In some sense, the overall mission of this machine will be a lot like SDSC's Trestles resource which is specially tuned for fast turnaround times and small jobs.  The big difference is that Comet's acquisition cost is 4x larger than Trestles was, and its target peak FLOPS are 18x-20x higher.

This isn't to say that Comet will be a completely vanilla system like Trestles tends to be though; in the press release, SDSC's director made the bold statement that Comet will be "the world’s first virtualized HPC cluster."  This admittedly sounds a bit hokey since I've detailed why cloud computing is no good for HPC, but Comet will actually be quite different in that its use of SR-IOV will allow virtual sub-clusters to run applications over Infiniband at near-native speeds.  A few colleagues and I did a good amount of application testing and benchmarking to make sure that the approach was viable, and I'm excited to see this stuff make it into production.

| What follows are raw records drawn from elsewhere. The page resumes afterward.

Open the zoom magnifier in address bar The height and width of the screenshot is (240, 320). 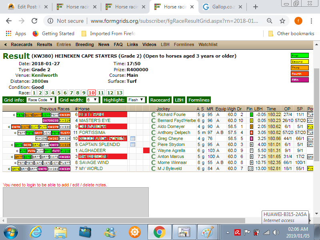pyautogui.click(x=270, y=21)
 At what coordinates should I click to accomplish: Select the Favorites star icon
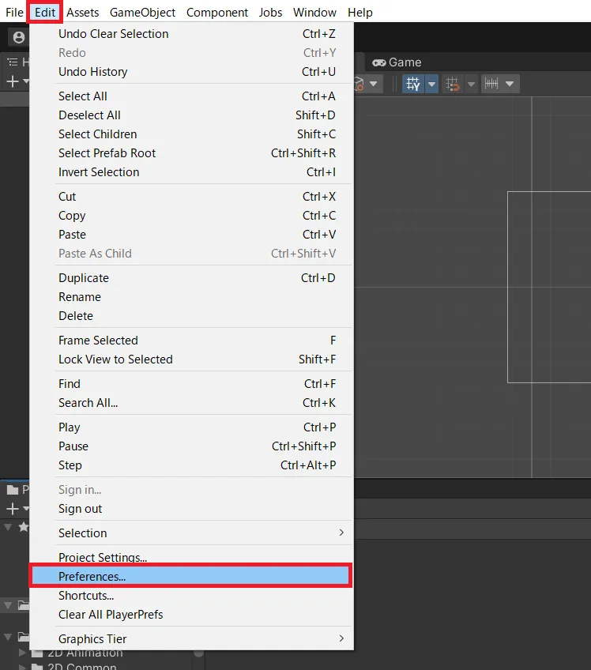pyautogui.click(x=22, y=527)
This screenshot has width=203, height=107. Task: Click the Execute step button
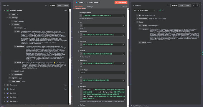click(121, 2)
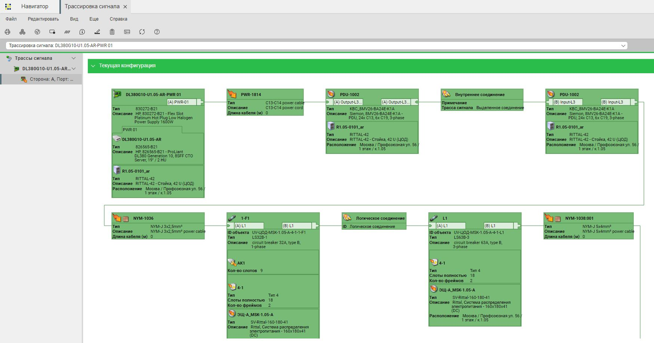Click the three-cubes objects toolbar icon
Screen dimensions: 654x343
[22, 32]
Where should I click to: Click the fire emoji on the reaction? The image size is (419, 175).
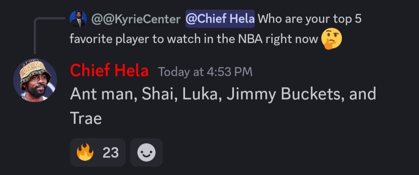pyautogui.click(x=85, y=153)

Speaking of sub-clusters, the press release also says that each Comet rack will have 72 nodes connected at full bisection, FDR bandwidth.  The inter-rack links will be oversubscribed (4:1) like Gordon's inter-switch torus links (16:3), suggesting that 72 nodes will be a magical number in terms of maximum optimal job size akin to Gordon's 16-node magic size.  How these architectural details translate into policies remains to be announced by SDSC, and hopefully a lot more juicy details about Comet will be released next month at SC.  Last I heard, Comet will be officially announced at SDSC's booth on Tuesday afternoon.

Wrangler

HPCwire ran a very enlightening article on Wrangler based on what I assume was an interview with co-PI Chris Jordan, and in doing so, spilled some beans about Intel's upcoming Haswell-based Xeon processors.  I am hesitant to comment further since I know that numbers like the cores-per-processor mentioned in the HPCwire article haven't even been announced by Intel yet and thus may be a non-disclosure minefield, but the HPCwire article and the NSF award abstract do highlight a few interesting points about Wrangler:
  • it will have "3000 next generation" Intel cores
  • it will be a "Dell-supplied 120 node cluster"
  • the award payout was only $5 mil instead of the $6 mil put forth in the Track 2F solicitation (although this may have to do with the end of FY'13, the government shutdown, etc)
The cost-per-node works out to be ludicrously high; by comparison, SDSC's Trestles system has 324 nodes each with 32 cores, 64 GB RAM, and an SSD for a measly $3 million.  The fact that twice the hardware budget is buying a third of the nodes suggests that Wrangler is going to have some fancy (read: expensive) magic under the hood.  The Track 2 awards are historically very cost-sensible though, so it's highly unlikely that the NSF got taken for a ride by awarding this proposal.  DSSD, a company founded by Andy Bechtolsheim (who also founded Sun Microsystems, Arista, and had a hand in developing Sun's famed Thumper), is a key strategic partner in Wrangler too, so there might be some really revolutionary ideas arising from this award.

Again, I look forward to hearing more details in Denver next month.